Moti­va­tion : La sup­pres­sion du vivier 1, déci­dée uni­la­té­ra­le­ment sans délai ni aver­tis­se­ment préa­lable, va être pré­ju­di­ciable à de nom­breux per­son­nels. Cela concerne notam­ment tous les per­son­nels qui rem­plissent d’ores et déjà les condi­tions d’éligibilité au vivier 1. Cer­tains ne sont pas encore pro­mou­vables et vont perdre de nom­breuses années avant de pou­voir le deve­nir, ce qui consti­tue sans aucun doute une injus­tice pour ces per­son­nels. D’autres étaient pro­mou­vables au grade de la classe excep­tion­nelle au tableau d’avancement de l’année 2023 et risquent de ne plus être pro­mou­vables au grade de la classe excep­tion­nelle au tableau d’avancement de l’année 2024. Cette perte de pro­mou­va­bi­li­té consti­tue­rait un fait sans pré­cé­dent.
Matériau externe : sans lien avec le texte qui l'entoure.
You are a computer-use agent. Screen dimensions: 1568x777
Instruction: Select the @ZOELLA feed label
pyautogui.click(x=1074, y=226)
Cet amen­de­ment vise, a mini­ma, à empê­cher cette der­nière injustice.

Le minis­tère n’a pas inté­gré cet amen­de­ment qui, lui aus­si, n’a pas été sou­te­nu par cer­taines autres organisations.

Votes de l’amendement :

UNSA – FO – CFDT : POUR

FSU : CONTRE 

SNALC – SUD : ABSTENTION

CGT : ne prend pas part au vote

Votes du texte :

VOTE UNANIME DES ORGANSATIONS SYNDICALES CONTRE

En rai­son de ce vote défa­vo­rable una­nime, un nou­veau CSA sera convo­qué sur ce même point le 21 novembre 2023. 

Compte tenu de la lon­gueur des débats sur ce point, les deux autres points pré­vus sont éga­le­ment repor­tés à ce pro­chain CSA.